Word for word, repeat the records, leaving every picture behind.

= INPUT DATA =
_ _ _ _

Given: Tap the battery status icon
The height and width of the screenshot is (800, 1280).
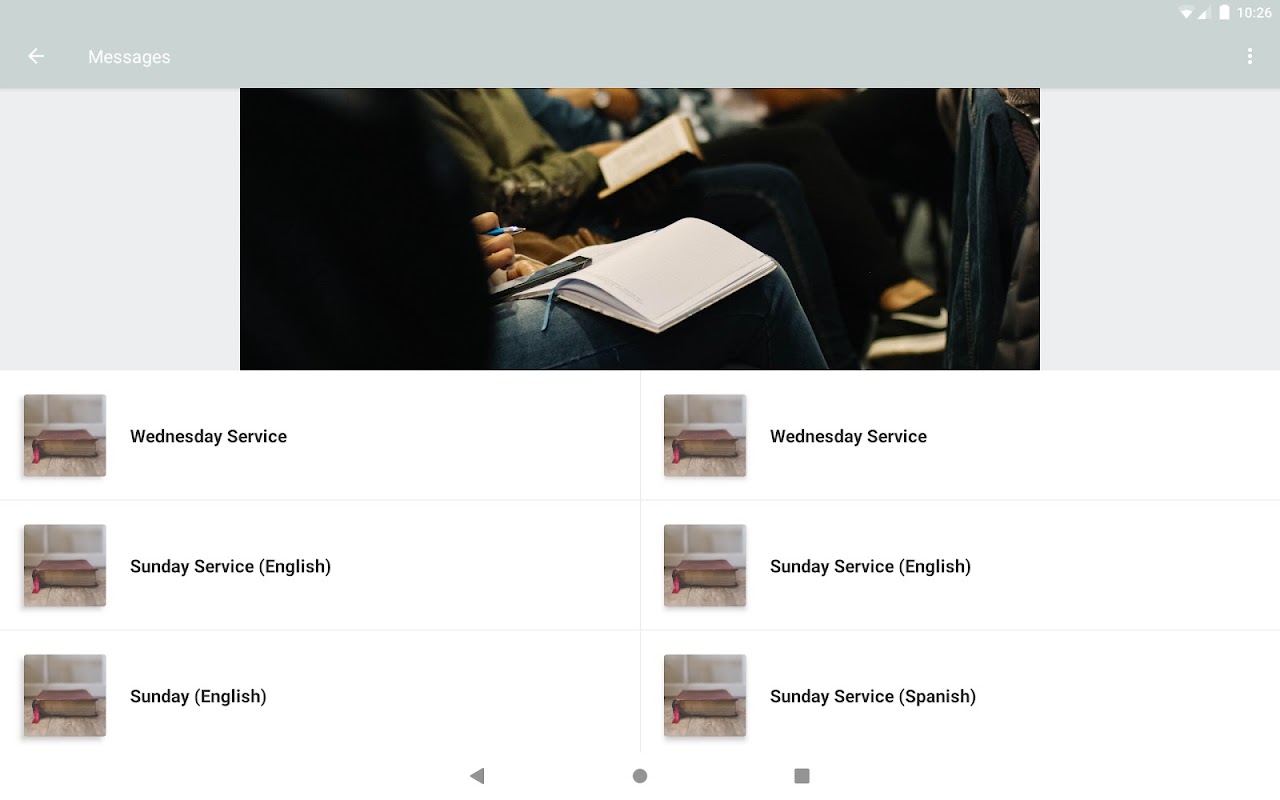Looking at the screenshot, I should [1224, 13].
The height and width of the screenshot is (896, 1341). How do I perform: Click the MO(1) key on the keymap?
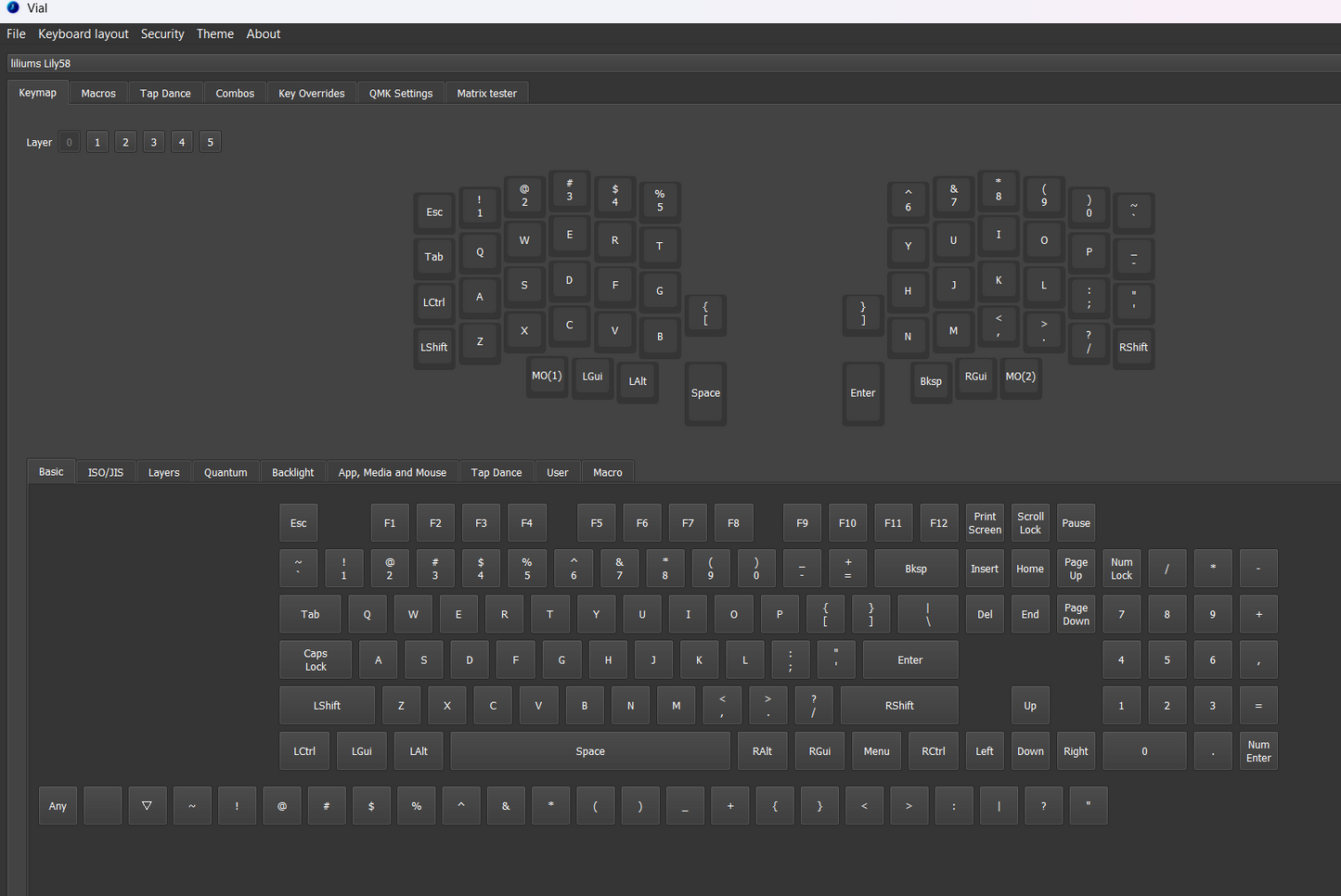[x=547, y=376]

_ _ _ _

= OUTPUT BELOW =
Given: Tap the battery status icon
The height and width of the screenshot is (800, 1280).
Looking at the screenshot, I should [1224, 13].
The height and width of the screenshot is (896, 1341). How do I perform: Click the MO(1) key on the keymap?
[x=547, y=376]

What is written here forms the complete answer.